Steerswomen are a professional organization who gather knowledge about the world, mapping, charting, and analyzing as they travel. They must answer any question put to them—as long as the asker has not refused to answer a steerswoman’s question and thereby come under a lifelong ban. Wizards are the only group to scorn steerswomen en masse, and as a result the steerswomen know little of magic. And when a steerswoman named Rowan begins investigating some peculiar, possibly-magical jewels, she discovers that the wizards are willing to kill to keep their secrets . . .
For some of the potential readers of this book, all I have to say is “protagonist whose vocation is the scientific method.” (Watching her gradually work out the idea of orbit is one of my favorite parts of the book. Lest I give the impression that it’s all dry and intellectual, I also really like the swarming dragons.) For others, I could add the words “strong female” to the beginning; or “and whose principal relationship is a straightforward friendship with another woman” to the end. And then there’s the spoiler, but one that’s reasonably well known about the series and also the kind of thing that (I hope) tells you whether this is a book for you (ROT-13, see sidebar): gur jvmneqf ner npghnyyl hfvat grpuabybtl.

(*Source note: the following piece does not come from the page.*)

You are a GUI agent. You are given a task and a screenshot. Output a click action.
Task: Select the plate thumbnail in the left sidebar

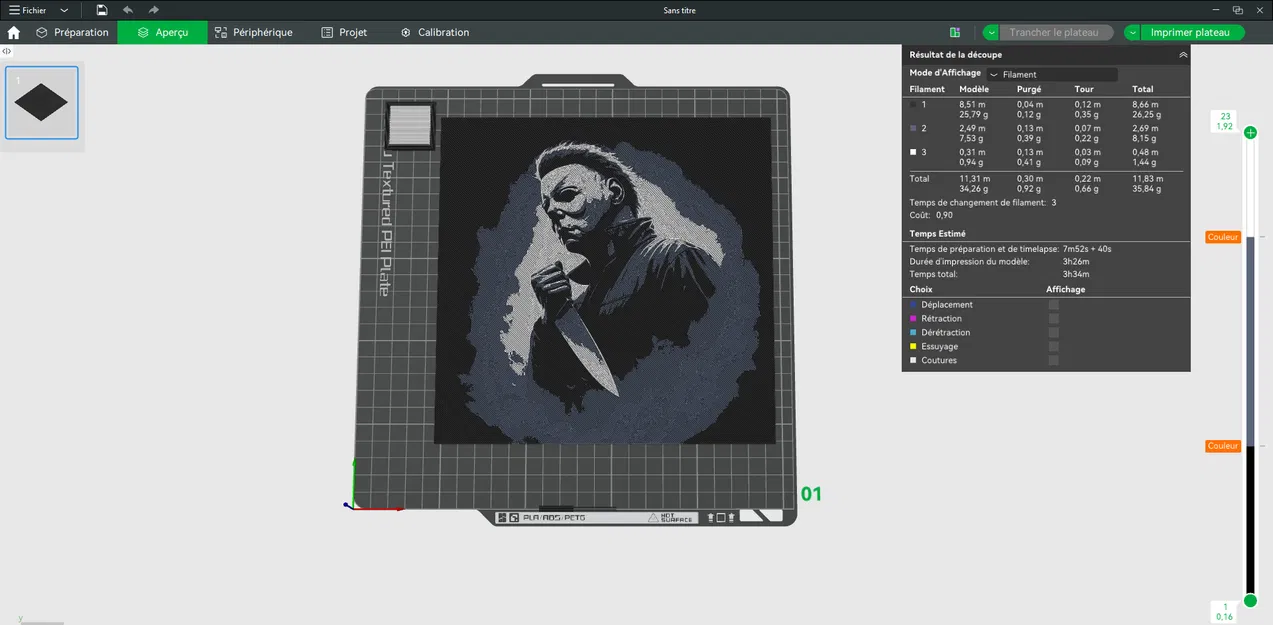point(41,102)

This book has fascinating worldbuilding, excellent control of its tight-third point of view, good pacing, and interesting and engaging characters. I have only a couple of small quibbles: I would have liked more lead-up to one aspect of the ending, and the introduction of a new point of view after about a hundred pages is startling (and I’m not sure if it was necessary). It broke the readerly blahs perfectly, and though I’m putting the series aside to read some potential Hugo nominees, I look forward to getting back to the other three published books. (A total of seven are projected.)